- [Task objective]
Across the data below, count every line where the string "computer" appears. Answer with the number alone.

[Opening Extracted information section]

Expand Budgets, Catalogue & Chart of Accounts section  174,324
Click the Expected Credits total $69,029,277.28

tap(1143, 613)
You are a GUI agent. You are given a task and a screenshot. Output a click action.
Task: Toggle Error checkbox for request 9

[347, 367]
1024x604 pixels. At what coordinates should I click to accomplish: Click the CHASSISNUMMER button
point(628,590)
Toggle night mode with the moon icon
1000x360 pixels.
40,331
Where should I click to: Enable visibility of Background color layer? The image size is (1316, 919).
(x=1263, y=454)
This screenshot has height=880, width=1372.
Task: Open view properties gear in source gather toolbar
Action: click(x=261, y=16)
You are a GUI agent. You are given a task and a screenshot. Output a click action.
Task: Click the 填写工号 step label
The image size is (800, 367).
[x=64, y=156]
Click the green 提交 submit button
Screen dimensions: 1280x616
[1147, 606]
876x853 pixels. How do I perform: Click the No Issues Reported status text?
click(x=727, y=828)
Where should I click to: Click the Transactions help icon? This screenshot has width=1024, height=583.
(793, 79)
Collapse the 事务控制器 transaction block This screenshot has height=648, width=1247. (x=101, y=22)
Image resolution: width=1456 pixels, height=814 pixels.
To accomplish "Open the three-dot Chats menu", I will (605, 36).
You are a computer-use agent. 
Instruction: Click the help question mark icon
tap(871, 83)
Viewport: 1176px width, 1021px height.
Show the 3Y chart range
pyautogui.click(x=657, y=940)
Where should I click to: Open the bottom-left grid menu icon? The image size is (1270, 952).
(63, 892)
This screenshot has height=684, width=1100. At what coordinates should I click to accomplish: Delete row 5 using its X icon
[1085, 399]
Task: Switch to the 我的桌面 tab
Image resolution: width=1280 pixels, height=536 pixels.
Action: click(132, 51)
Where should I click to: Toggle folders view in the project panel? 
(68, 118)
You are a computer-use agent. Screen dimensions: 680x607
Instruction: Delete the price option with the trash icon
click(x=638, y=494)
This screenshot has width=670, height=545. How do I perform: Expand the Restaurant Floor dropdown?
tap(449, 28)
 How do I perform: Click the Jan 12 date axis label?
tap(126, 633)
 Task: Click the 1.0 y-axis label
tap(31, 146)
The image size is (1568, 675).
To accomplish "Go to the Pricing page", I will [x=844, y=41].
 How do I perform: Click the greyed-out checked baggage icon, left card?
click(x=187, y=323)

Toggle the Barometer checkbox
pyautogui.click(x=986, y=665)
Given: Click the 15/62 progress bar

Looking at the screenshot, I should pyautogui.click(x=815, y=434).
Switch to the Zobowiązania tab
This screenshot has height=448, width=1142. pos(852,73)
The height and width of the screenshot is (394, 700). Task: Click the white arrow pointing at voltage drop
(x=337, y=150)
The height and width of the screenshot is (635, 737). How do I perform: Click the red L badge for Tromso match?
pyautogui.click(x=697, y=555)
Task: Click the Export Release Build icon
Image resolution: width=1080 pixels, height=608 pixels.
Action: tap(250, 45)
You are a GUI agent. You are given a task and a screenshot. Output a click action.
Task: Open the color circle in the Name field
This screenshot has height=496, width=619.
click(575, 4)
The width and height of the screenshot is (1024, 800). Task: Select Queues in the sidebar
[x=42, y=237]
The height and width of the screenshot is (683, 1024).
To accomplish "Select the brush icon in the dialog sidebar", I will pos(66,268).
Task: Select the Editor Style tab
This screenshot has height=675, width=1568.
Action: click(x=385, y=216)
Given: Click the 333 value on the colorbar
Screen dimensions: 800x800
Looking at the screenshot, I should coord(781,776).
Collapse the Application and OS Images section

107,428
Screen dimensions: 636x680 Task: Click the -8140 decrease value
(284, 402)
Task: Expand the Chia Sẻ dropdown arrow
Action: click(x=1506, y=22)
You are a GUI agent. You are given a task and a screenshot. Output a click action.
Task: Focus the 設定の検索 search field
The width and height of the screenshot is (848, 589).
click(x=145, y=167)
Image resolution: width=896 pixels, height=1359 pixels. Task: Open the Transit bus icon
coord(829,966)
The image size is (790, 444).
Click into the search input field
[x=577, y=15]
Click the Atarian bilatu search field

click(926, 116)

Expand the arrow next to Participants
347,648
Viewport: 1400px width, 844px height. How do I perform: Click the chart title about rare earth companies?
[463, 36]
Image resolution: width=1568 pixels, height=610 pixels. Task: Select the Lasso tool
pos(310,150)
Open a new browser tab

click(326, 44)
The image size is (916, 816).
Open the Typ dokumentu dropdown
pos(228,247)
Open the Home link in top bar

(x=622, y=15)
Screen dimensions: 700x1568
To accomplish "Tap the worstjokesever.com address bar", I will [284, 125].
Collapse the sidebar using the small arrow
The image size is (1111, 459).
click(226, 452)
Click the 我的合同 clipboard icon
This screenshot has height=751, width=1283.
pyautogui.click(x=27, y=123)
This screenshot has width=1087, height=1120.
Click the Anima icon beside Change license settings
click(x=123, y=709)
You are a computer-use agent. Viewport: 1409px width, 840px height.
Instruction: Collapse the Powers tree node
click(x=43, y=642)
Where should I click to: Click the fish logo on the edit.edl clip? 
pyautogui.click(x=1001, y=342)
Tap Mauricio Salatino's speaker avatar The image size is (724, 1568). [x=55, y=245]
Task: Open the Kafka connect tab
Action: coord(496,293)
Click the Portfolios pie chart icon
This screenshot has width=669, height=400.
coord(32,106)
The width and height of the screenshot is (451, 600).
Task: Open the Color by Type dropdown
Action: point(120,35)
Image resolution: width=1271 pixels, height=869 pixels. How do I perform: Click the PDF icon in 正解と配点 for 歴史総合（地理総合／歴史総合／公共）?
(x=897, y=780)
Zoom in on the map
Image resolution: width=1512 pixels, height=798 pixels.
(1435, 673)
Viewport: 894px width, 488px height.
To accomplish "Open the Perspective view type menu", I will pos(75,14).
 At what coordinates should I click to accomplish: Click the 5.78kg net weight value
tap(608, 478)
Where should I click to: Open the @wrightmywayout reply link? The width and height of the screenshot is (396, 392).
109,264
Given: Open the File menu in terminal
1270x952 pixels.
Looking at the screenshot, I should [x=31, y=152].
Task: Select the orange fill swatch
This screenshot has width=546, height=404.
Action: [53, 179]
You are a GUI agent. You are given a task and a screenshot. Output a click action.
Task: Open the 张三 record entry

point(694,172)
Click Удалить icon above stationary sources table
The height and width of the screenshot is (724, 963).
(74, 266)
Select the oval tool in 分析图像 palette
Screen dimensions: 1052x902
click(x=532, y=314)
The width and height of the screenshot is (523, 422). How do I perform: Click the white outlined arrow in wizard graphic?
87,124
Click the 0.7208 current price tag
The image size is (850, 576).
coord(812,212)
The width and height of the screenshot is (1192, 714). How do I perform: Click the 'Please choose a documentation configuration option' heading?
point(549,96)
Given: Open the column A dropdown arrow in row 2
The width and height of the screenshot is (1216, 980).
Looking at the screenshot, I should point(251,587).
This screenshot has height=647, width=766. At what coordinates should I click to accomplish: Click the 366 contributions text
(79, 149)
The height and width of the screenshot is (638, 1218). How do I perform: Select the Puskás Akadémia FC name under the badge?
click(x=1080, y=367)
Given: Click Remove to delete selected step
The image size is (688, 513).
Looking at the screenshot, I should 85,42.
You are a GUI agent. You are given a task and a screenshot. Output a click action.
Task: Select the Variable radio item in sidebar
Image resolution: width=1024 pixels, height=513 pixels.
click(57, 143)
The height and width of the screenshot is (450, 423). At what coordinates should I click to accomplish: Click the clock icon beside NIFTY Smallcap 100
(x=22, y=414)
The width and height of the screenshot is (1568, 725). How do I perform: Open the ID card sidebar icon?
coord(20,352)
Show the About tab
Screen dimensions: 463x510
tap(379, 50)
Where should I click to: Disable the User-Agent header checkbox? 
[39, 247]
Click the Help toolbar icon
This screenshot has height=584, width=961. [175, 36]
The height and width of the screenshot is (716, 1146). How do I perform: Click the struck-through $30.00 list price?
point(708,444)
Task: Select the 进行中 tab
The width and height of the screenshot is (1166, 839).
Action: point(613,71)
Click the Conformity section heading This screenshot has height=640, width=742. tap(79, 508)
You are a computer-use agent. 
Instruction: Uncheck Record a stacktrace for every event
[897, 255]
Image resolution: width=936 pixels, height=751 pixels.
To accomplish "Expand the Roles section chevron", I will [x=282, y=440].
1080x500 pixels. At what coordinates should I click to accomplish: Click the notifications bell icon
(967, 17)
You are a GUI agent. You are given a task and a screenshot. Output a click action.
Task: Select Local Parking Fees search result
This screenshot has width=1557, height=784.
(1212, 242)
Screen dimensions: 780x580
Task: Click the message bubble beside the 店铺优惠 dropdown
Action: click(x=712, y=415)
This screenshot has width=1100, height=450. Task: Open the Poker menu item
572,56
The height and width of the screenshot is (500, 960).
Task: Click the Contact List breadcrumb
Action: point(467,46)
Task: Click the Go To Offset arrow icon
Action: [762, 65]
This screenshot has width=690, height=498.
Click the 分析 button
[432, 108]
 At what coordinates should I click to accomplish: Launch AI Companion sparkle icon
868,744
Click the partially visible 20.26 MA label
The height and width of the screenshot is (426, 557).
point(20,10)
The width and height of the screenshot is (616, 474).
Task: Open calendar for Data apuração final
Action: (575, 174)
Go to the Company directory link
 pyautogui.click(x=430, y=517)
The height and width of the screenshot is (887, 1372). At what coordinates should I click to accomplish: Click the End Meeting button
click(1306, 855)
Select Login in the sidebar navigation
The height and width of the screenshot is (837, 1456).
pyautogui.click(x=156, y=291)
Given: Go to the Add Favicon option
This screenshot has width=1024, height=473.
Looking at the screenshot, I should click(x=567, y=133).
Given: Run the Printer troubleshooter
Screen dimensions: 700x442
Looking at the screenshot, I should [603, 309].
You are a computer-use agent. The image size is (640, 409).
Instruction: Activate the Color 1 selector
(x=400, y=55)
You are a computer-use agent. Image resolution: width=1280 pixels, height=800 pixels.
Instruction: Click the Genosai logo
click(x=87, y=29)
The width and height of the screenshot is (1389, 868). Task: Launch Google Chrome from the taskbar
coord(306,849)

[Closing Extracted information section]

- [Result for this task]
6